Apache Druid Gets Multi-Stage Reporting Engine, Cloud Service from Imply
Imply, the Northern California company behind the open source analytics database called Apache Druid, made a pair of announcements today during a virtual event, including the beta of a new multi-stage query engine as well as Polaris, a new cloud offering based on it.
Apache Druid is a column-oriented, in-memory data store that was originally developed in 2011 at the ad tech analytics firm Metamarkets. The original goal was to surface insights on high cardinality data, which is something that other databases of the time (both relational and NoSQL) struggled to do. In addition to querying data in batch, the distributed framework could “shapeshift” and process streaming data, too.
Several Druid creators founded Imply in 2015 to build a commercial entity behind the open source technology, which was being used by large companies, including Yahoo. The company has grown over the years, and last June, it completed a Series C round of funding valued at $70 million, bringing its total outside investment to more than $115 million. The company says it was valued at $350 million following its $30 million Series B in late 2019.
Today Imply announced the availability of a private preview for the new multi-stage query engine, which is also critical to its new cloud offering.
Imply describes the new multi-stage query engine as an “evolution” of the core Druid data store. While the core storage engine could handle data at terabyte and even petabyte scale, developers needed to bring other components to the data party, including facilities for managing data exports, reporting, and advance alerting.

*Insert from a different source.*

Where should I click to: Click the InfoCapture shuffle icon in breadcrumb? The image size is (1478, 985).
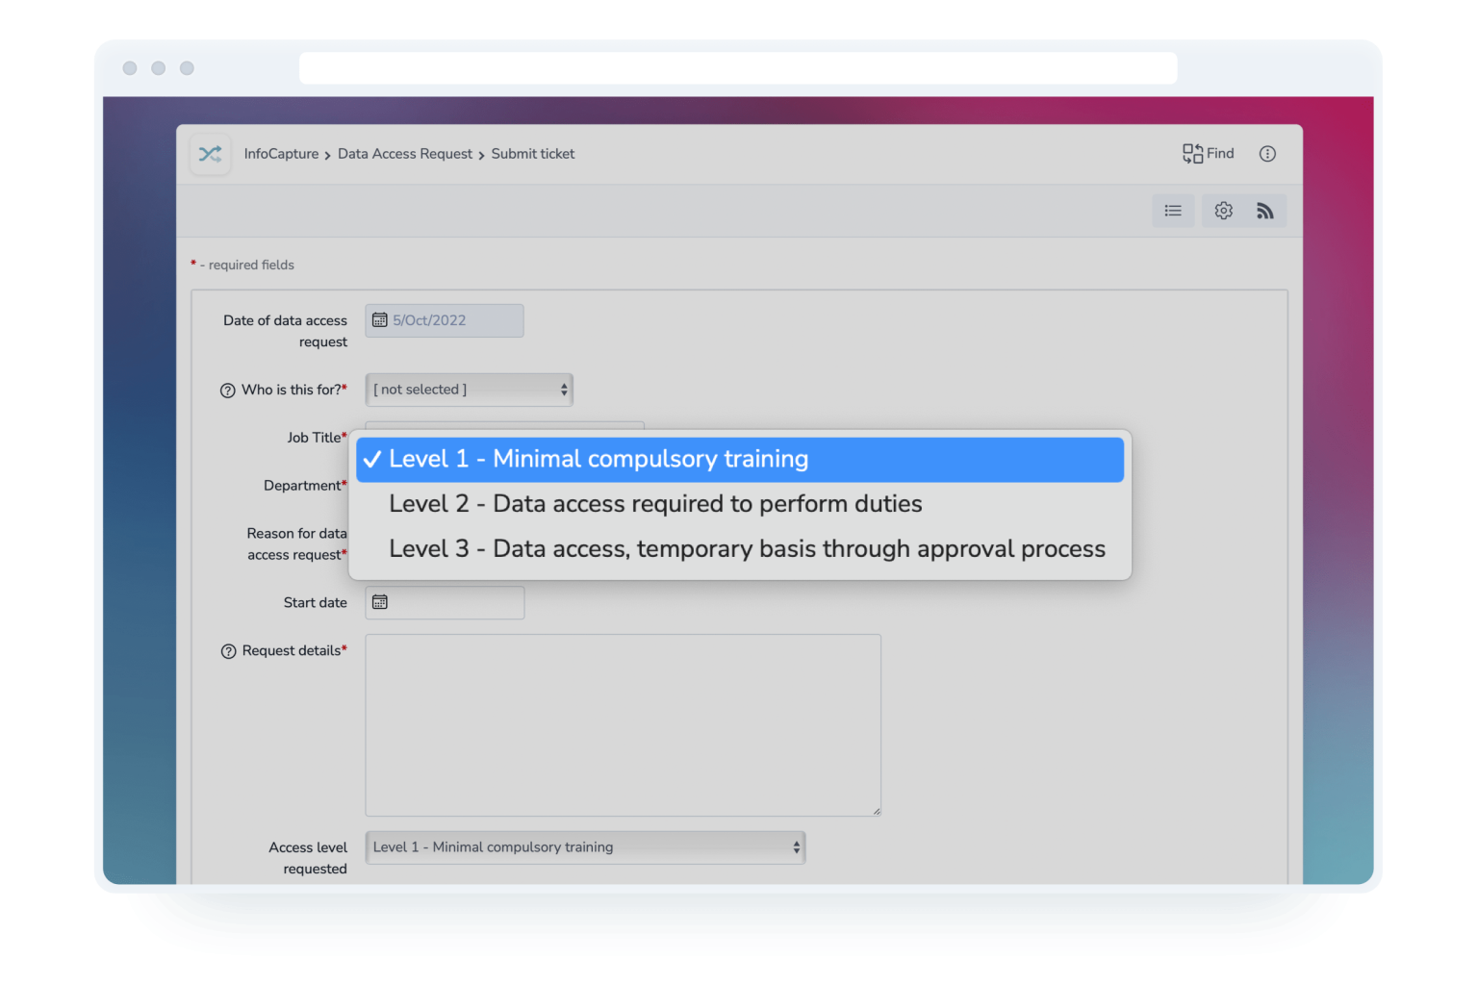pyautogui.click(x=210, y=154)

These are the core requirements that Imply is targeting with the multi-stage query engine. The new Druid for Reporting component improves Druid’s capability to handle long-running, heavyweight queries and enables customers to use a single database for powering applications that require both interactivity and complex reports or data exports.
Druid for Alerting, meanwhile, builds on “Druid’s longstanding capability to combine streaming and historical data” and enables users to build alerting across a large number of entities with complex conditions at scale.
Imply has also enhanced its data ingestion component to deliver high concurrency data ingestion for HDFS, Amazon S3, Azure Blob and Google GCS. Customers can use the same SQL language they currently use for queries to control data transformations directly from Druid.
“The multi-stage query engine represents the most significant evolution of Druid, an expansion of the architecture that makes it unparalleled in the industry,” Gian Merlino, co-founder and CTO of Imply and Apache Druid PMC chair, stated in a press release. “It brings both flexibility as well as ease to the developer experience. I’m excited that the entire open source community will be able to take full advantage of it.”
That brings us to the second part of Imply’s announcement today: the delivery of a Druid-based software-as-a-service (SaaS) offering.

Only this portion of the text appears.